Two qubit gate for the 0 − π qubit

Presenting Author: Zhenxing Liu, University of Colorado Boulder
Contributing Author(s): Eli Weissler, Joshua Combes

The 0 − π qubit is one of the most attractive candidates among superconducting qubits. By making a trade-off between device parameters requirements and the desired noise protection, the device of “soft 0 – π qubit” has been experimentally achieved. However, we still need a design of two-qubit gate for 0 – π qubit since two qubit gate realization is critical for quantum algorithms. In this talk we demonstrate a microwave-activated controlled-Z gate for the capacitively coupled soft 0 − π qubit. We show gate fidelities over 99.9% while the gate time is below 300ns. We find that off resonant drive can achieve higher fidelity than resonant drive. The gate analysis in terms of circuit parameter disorders and local noise operators is also provided.


Limits on nonlinear metrology and super-heisenberg scaling

Presenting Author: Noah Lordi, University of Colorado
Contributing Author(s): John Wilson, Murray Holland, Josh Combes,

In quantum metrology the precision to which one can estimate a parameter is limited by the amount of resources available in the probe. In an optical interferometer, for example, the parameter is a small phase shift and the resource is the number of photons in the probe state. Metrology puts limits on parameter estimation such as the standard quantum limit (SQL) or the lower Heisenberg limit which requires using more exotic probe states. Super-Heisenberg scaling is the holy grail of quantum metrology, and one way to achieve it is to take advantage of nonlinear parameter encodings that take better advantage of the available resources. A common belief in the metrology community is that many of these schemes, especially those that would produce an exponential improvement, are unphysical in practice. We put these claims on rigorous footing and establish limits on the effectiveness of nonlinear metrology when noise such as loss and dephasing are present in the probe system. We show that in the same way that the nonlinearity can boost parameter encoding, it can also boost your errors, not just making them large in size, but also making them potentially uncorrectable. Furthermore we provide a go/no-go result that can determine the largest nonlinearity given the amount of noise present, and provide several ways to still achieve super-heisenberg scaling even in the presence of noise.

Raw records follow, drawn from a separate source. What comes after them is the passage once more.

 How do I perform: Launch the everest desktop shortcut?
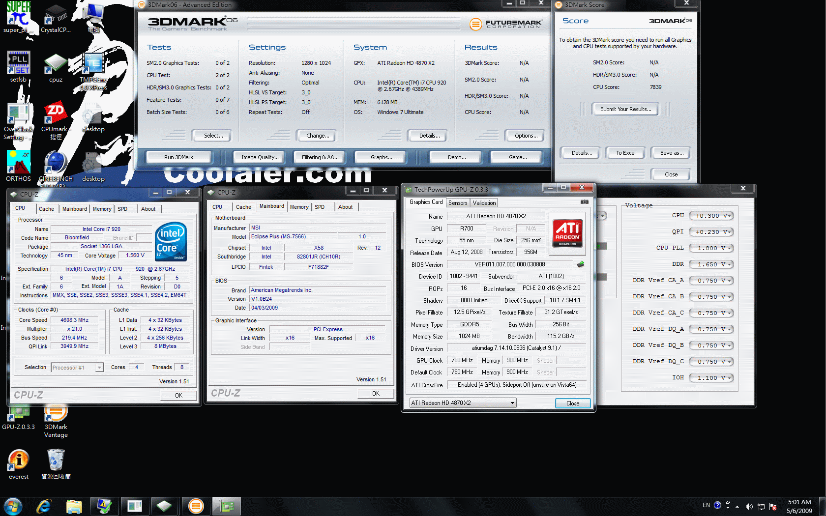click(19, 462)
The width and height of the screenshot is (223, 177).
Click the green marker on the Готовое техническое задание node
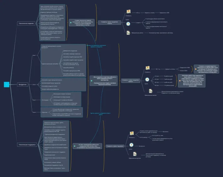tap(71, 23)
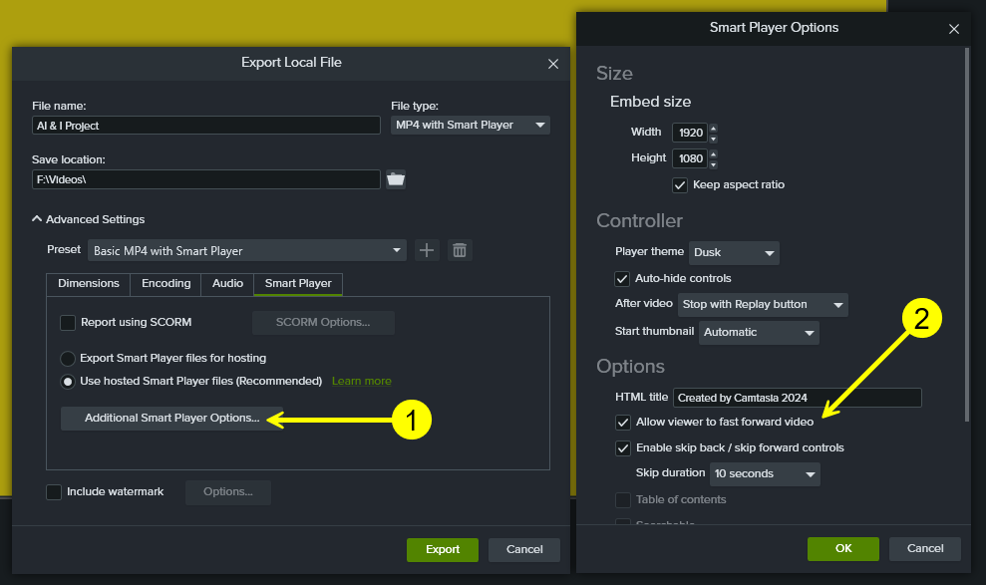Click the plus icon to add preset
This screenshot has height=585, width=986.
(x=427, y=250)
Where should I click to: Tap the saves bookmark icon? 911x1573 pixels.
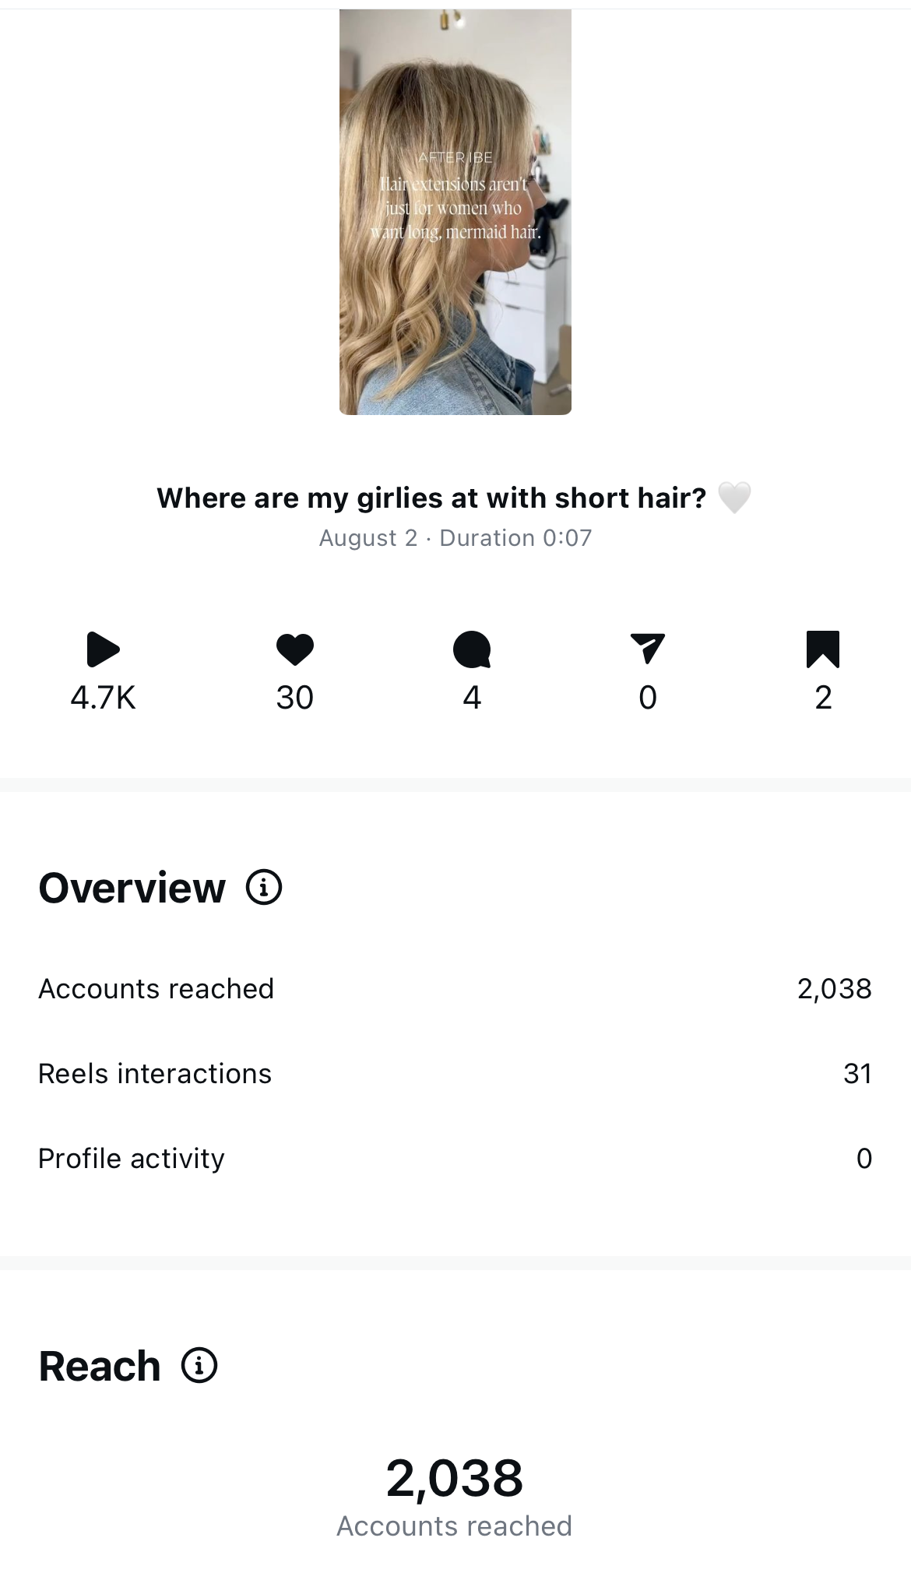pyautogui.click(x=823, y=649)
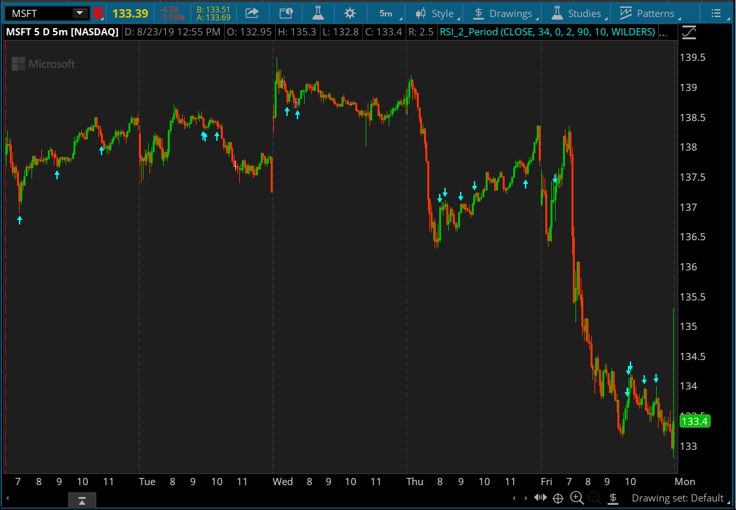The width and height of the screenshot is (736, 510).
Task: Click the 5m timeframe button
Action: coord(385,13)
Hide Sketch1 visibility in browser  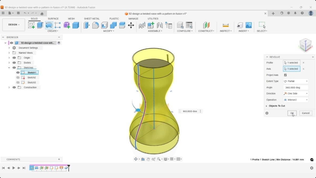tap(18, 72)
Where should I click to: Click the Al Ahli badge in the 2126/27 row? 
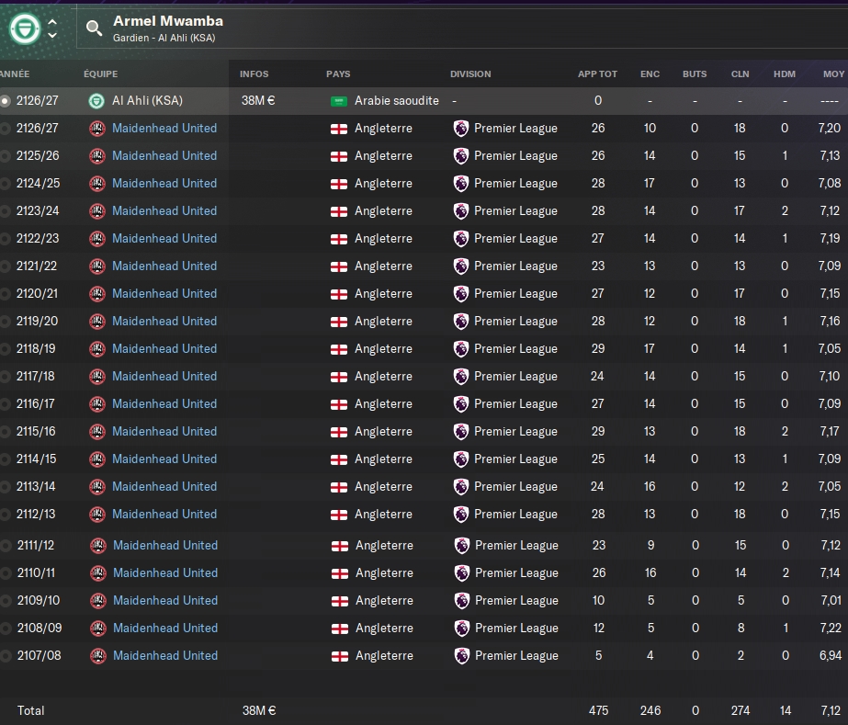click(x=96, y=101)

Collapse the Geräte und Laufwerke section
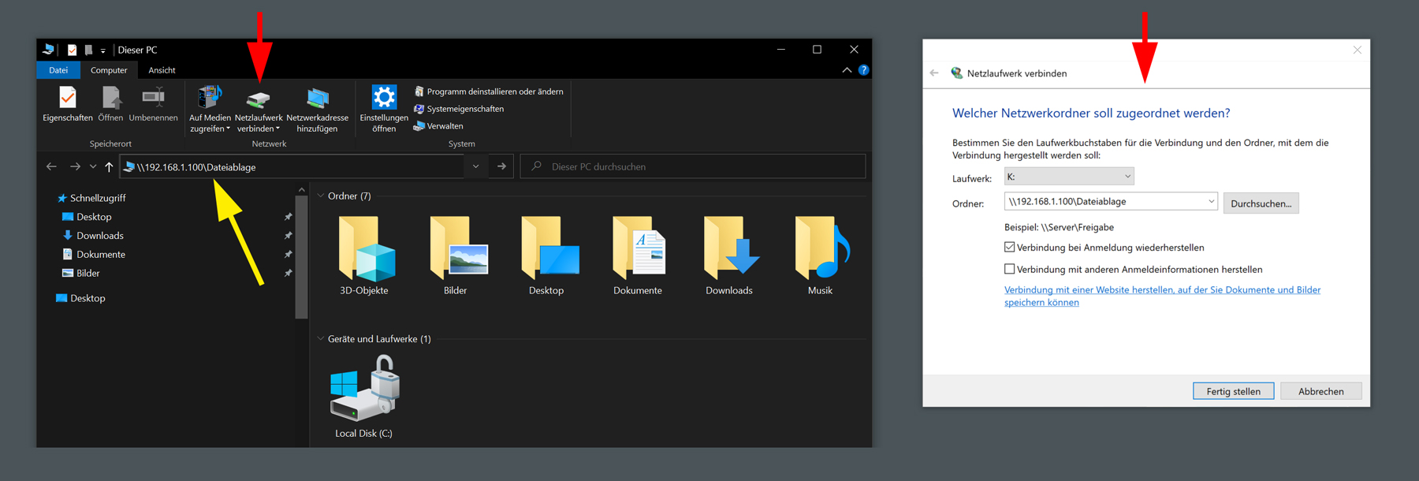pyautogui.click(x=321, y=339)
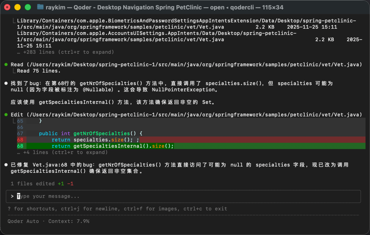Viewport: 370px width, 235px height.
Task: Click the white bullet before 已修复 Vet.java:68
Action: pos(6,165)
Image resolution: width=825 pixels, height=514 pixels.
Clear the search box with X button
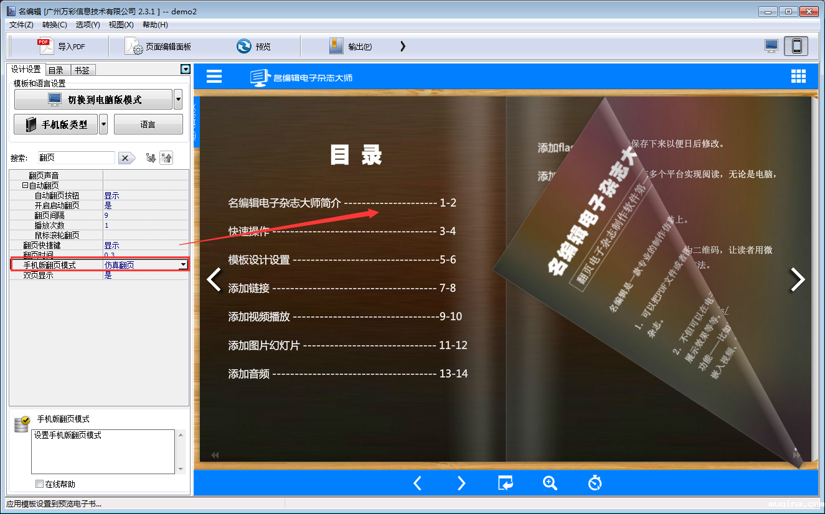(x=126, y=158)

Control over a shared phonon between three ions in a two-dimensional array

Presenting Author: Nathan Lysne, National Institute of Standards and Technology, Boulder
Contributing Author(s): Justin F Niedermeyer, Andrew C Wilson, Daniel H Slichter, Dietrich Leibfried

Two-dimensional arrays of ions trapped in individually tunable microtraps are promising systems for quantum simulation. In such arrays, by coherently controlling a single motional excitation (phonon) shared between the ions, one can generate multipartite entangled states of the ions and study many-body phenomena such as spin frustration and bosons evolving in synthetic magnetic fields. To realize a minimal two-dimensional array, we have developed a surface-electrode ‘triangle trap’ that creates an equilateral triangle of individual trapping sites spaced 30 µm apart. This device has sufficient degrees of freedom (dc electrodes) to independently control the potential field curvatures in each site. By tuning these field curvatures, we bring the motion of the ions in and out of resonance with one another. This hybridizes their motion into shared modes that exchange phonons via the Coulomb interaction. In this poster, we discuss the control of a single phonon shared between 9Be+ ions in our array. We present a demonstration of over 100 exchanges of a single phonon between pairs of ions in separate sites. We extend this control over the array of three ions, reintroducing a single phonon and comparing the observed dynamics of the hybridized modes to simulations.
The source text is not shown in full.